Extracted records:

※ ※ ※

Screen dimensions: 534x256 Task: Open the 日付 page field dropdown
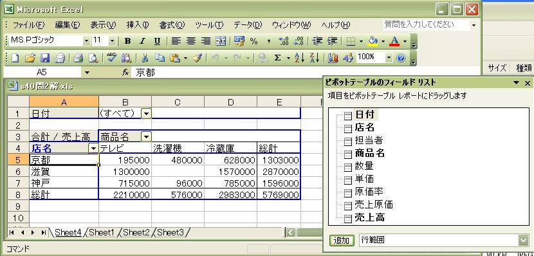click(146, 114)
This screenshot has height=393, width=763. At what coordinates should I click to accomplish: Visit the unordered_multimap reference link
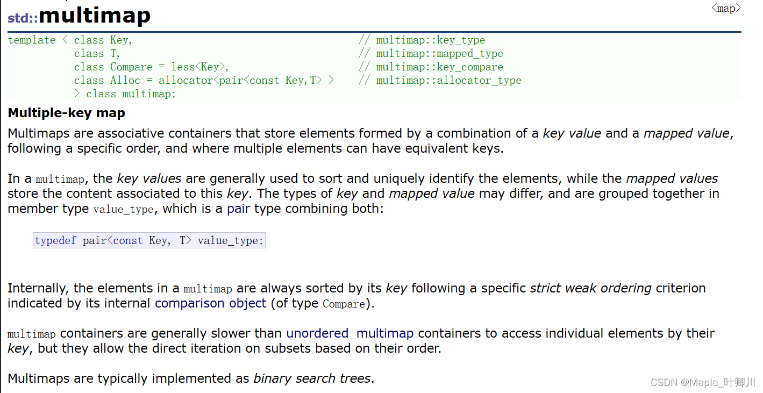(x=350, y=333)
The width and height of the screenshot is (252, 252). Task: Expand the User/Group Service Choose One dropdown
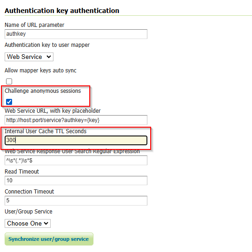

※ ※ ※

Copy out the records above in full, exactly as written, but not the pictures.

Written response:
Screen dimensions: 534x256 Task: Open the 日付 page field dropdown
click(146, 114)
This screenshot has height=393, width=763. At what coordinates should I click to accomplish: Visit the unordered_multimap reference link
(x=350, y=333)
The width and height of the screenshot is (252, 252). Task: Expand the User/Group Service Choose One dropdown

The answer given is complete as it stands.